# Thread: Help with Natural exponential integrals

1. ## Help with Natural exponential integrals

Hi all!
im stuck again with this difficult integral

$\int \frac{dx}{1+e^x}$

can u help with what to substitute
??

and we're not yet in integration by parts

2. Originally Posted by ^_^Engineer_Adam^_^
Hi all!
im stuck again with this difficult integral

$\int \frac{dx}{1+e^x}$

can u help with what to substitute
??

and we're not yet in integration by parts
Try the substitution $u=e^x$, then the integral becomes:

$
\int \frac{1}{u(1+u)} du = \int \frac{1}{u}-\frac{1}{1+u}du
$

RonL

3. Here is a second way:
$\int {\frac{{dx}}{{1 + e^x }}} = \int {\frac{{e^{ - x} dx}}{{e^{ - x} + 1}} = - \ln \left( {e^{ - x} + 1} \right)}.$

4. Originally Posted by Plato
Here is a second way:
$\int {\frac{{dx}}{{1 + e^x }}} = \int {\frac{{e^{ - x} dx}}{{e^{ - x} + 1}} = - \ln \left( {e^{ - x} + 1} \right)}.$
I think you forgot something

5. Originally Posted by ^_^Engineer_Adam^_^
can u help with what to substitute
??

and we're not yet in integration by parts
I suggest when you post a problem, expose your solution or part of it to see the progress and possibles mistakes that you could have.

Regards

6. Originally Posted by ^_^Engineer_Adam^_^
Hi all!
im stuck again with this difficult integral

$\int \frac{dx}{1+e^x}$

can u help with what to substitute
??

and we're not yet in integration by parts
Yet another possibility:

$\int \frac {1}{1 + e^x}~dx = \int \frac {1 + e^x - e^x}{1 + e^x}$

$= \int \left( 1 - \frac {e^x }{1 + e^x} \right)~dx$

$= x - \ln |1 + e^x| + C$

The possibilities are endless

7. Originally Posted by Jhevon
Yet another possibility:

$\int \frac {1}{1 + e^x}~dx = \int \frac {1 + e^x - e^x}{1 + e^x}$

$= \int \left( 1 - \frac {e^x }{1 + e^x} \right)~dx$

$= x - \ln |1 + e^x| + C$

The possibilities are endless
I like this solution.

This is one of my favorite integrals.
I posted a long discourse on it on SOSMath in 2003.

$\int \frac{dx}{1+e^x}$
(1) Plato had the best method: .multiply top and bottom by $e^{-x}$
His answer: . $-\ln(e^{-x} +1) + C$

(2) CaptainBlack also had a good approach: Partial Fractions.
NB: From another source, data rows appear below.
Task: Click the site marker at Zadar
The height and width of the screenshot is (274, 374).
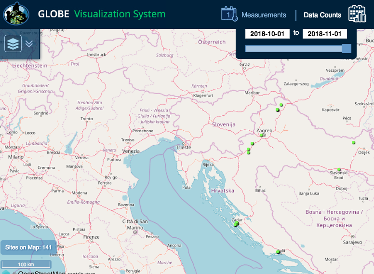Action: coord(236,224)
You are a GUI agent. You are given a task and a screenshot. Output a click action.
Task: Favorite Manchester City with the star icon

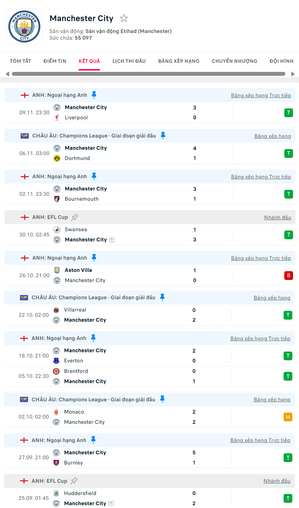click(x=124, y=18)
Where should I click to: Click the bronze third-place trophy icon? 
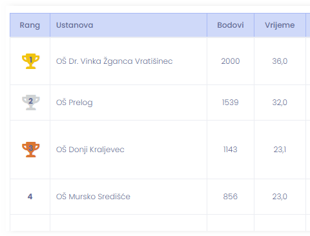click(x=30, y=150)
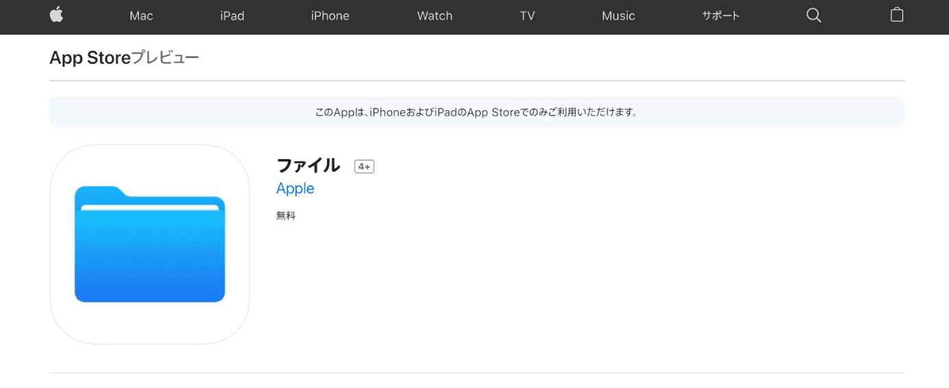Click the Apple logo in navigation bar
The height and width of the screenshot is (388, 949).
[56, 15]
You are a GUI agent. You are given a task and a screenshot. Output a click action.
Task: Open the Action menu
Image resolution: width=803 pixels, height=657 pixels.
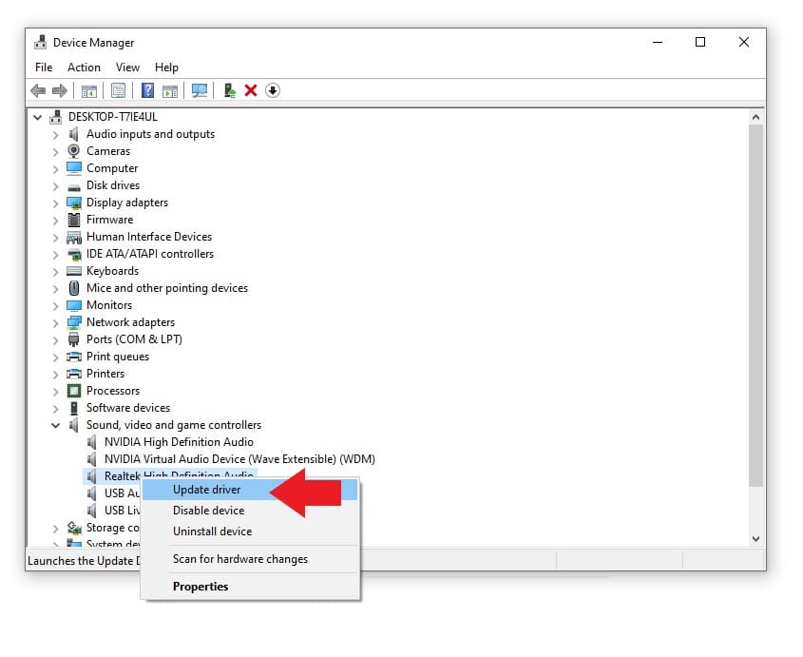(x=84, y=68)
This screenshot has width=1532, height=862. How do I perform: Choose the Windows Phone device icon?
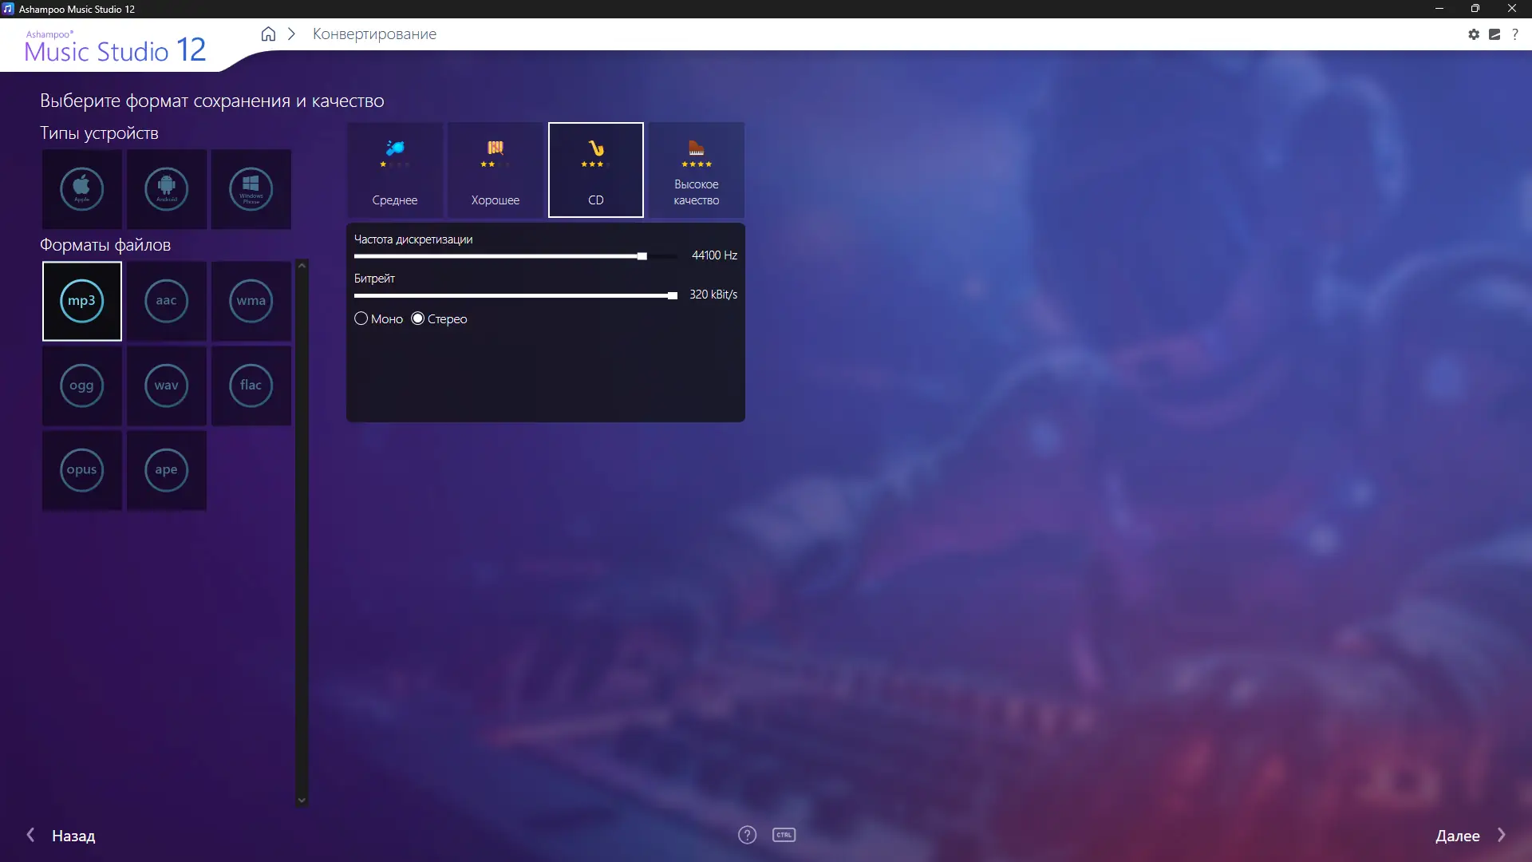pos(251,189)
He had: . $\int\left(\frac{1}{u} - \frac{1}{u+1}\right)\,du \;=\;\ln(u) - \ln(u + 1) + C$

Back-substitute: . $\ln(e^x) - \ln(e^x + 1) + C \;=\;x - \ln(e^x + 1) + C$

(3) We can use Long Division:. . $\int\frac{1}{1+e^x}\,dx \;=\;\int\frac{1 + e^x - e^x}{1 + e^x}\,dx \;=\;\int\left(\frac{1+e^x}{1+e^x} - \frac{e^x}{1+e^x}\right)\,dx$
. . $=\;\int\left(1 - \frac{e^x}{1 + e^x}\right)\,dx \;= \;x - \ln(1 + e^x) + C$

(4) One day, while totally bored, I came up with this substitution . . .
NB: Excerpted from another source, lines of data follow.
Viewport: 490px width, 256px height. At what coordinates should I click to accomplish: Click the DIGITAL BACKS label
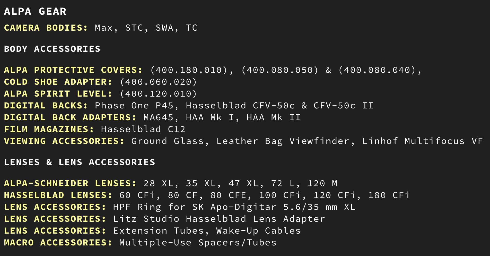pos(46,106)
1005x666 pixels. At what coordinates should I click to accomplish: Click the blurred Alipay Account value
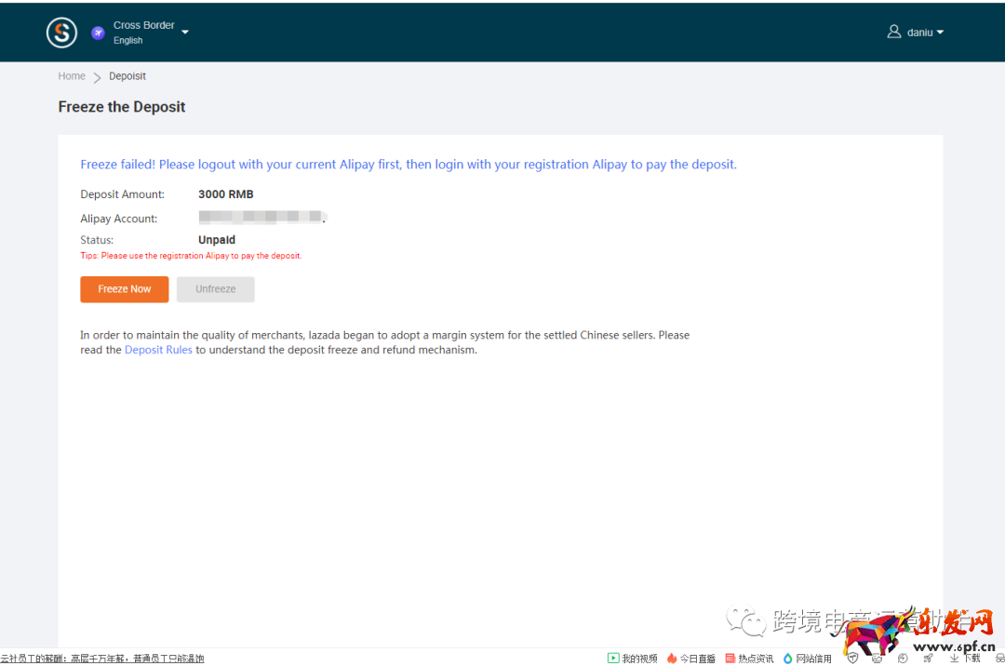[261, 218]
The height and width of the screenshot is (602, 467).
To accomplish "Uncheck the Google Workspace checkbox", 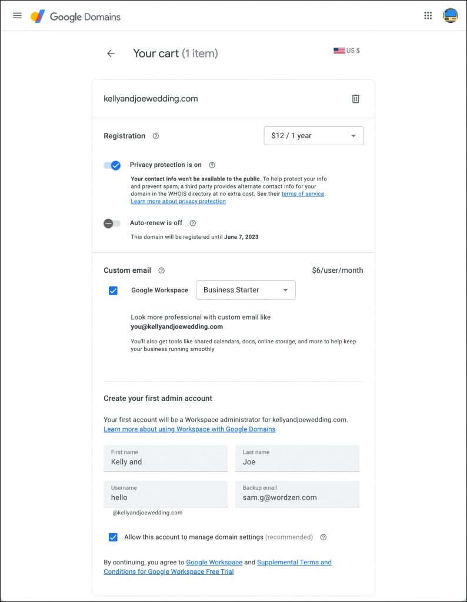I will tap(113, 290).
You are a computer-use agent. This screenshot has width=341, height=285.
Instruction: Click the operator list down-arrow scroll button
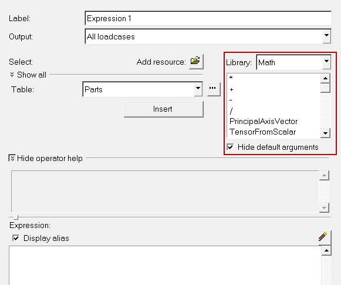325,133
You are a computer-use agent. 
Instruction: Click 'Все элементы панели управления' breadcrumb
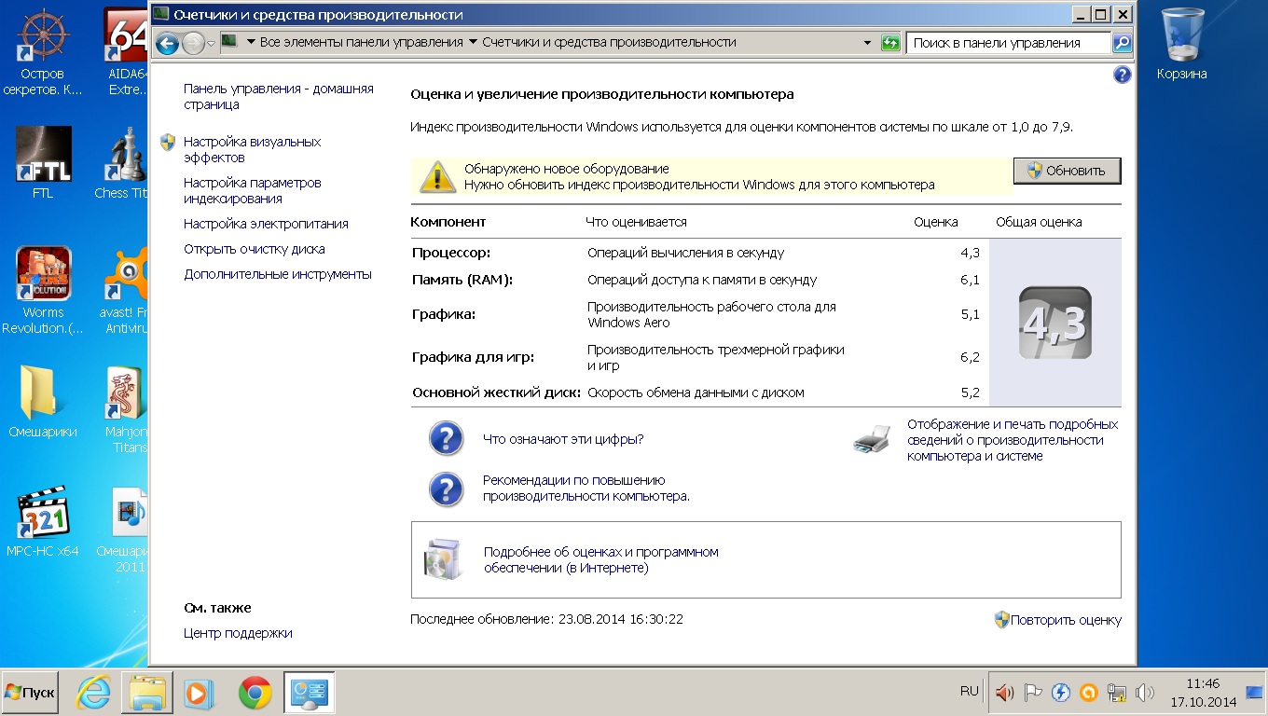click(361, 43)
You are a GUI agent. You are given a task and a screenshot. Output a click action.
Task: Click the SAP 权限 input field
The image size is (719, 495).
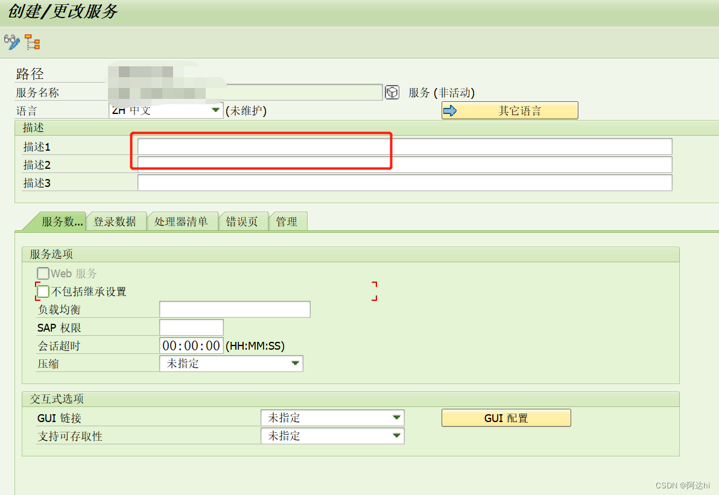tap(191, 327)
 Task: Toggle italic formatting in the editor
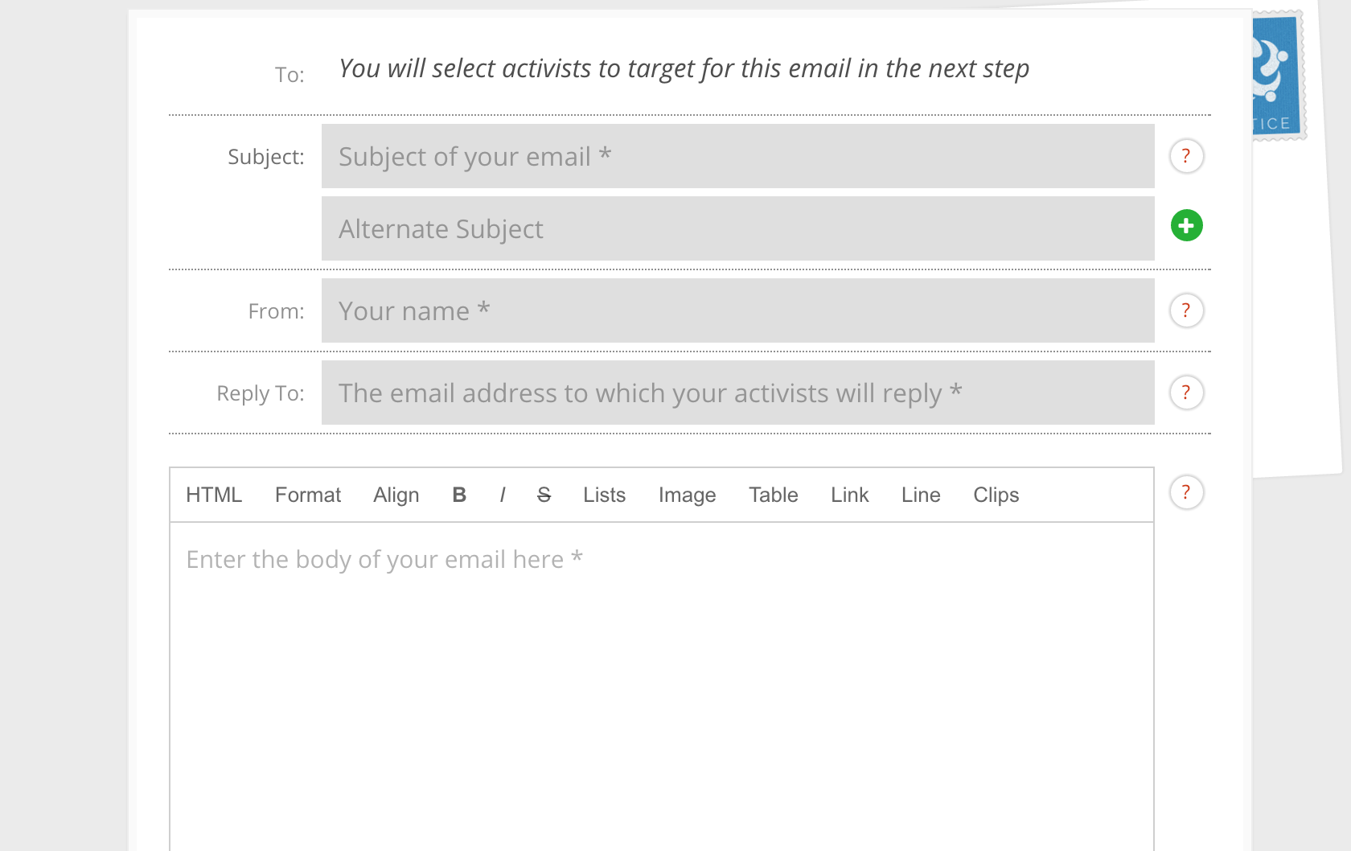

Let $e^x = \tan^2\!\theta \quad\Rightarrow\quad e^{\frac{x}{2}} = \tan\theta \quad\Rightarrow\quad \frac{x}{2} = \ln(\tan\theta) \quad\Rightarrow\quad dx = 2\frac{\sec^2\theta}{\tan\theta}\,d\theta$
Substitute: . $\int\frac{2\frac{\sec^2\theta}{\tan\theta}\,d\thet a}{\sec^2\theta} \;=\;2\int\cot\theta\,d\theta \;=\;2\ln(\sin\theta) + C$

Since $\tan\theta = e^{\frac{x}{2}}$, then $\theta$ is in a right triangle
. . with: . $opp = e^{\frac{x}{2}}$ and $adj = 1$
Hence: . $hyp = \sqrt{1 + e^x}$ . . . and: . $\sin\theta = \frac{e^{\frac{x}{2}}}{\sqrt{1 + e^x}}$
And we have: . $2\ln\left(\frac{e^{\frac{x}{2}}}{\sqrt{1+e^x}}\rig ht) + C$

And, of course, you are expected to show that these answers are equivalent.

9. Well if you really want to be ugly I have another way of doing this.

$\frac{1}{1+e^x} = \frac{1}{2+x+\frac{x^2}{2!}+\frac{x^3}{3!}+....}$

Long division.

Integrate term-by-term

And bring to standard form of ones of the know functions.

I leave the details to you.

10. Originally Posted by ThePerfectHacker
$\frac{1}{1+e^x} = \frac{1}{3+x+\frac{x^2}{2!}+\frac{x^3}{3!}+....}$
Where does the "3" come in the denominator?
It should be "2" I suppose.

11. Originally Posted by curvature
Where does the "3" come in the denominator?
It should be "2" I suppose.
Yes I fixed it.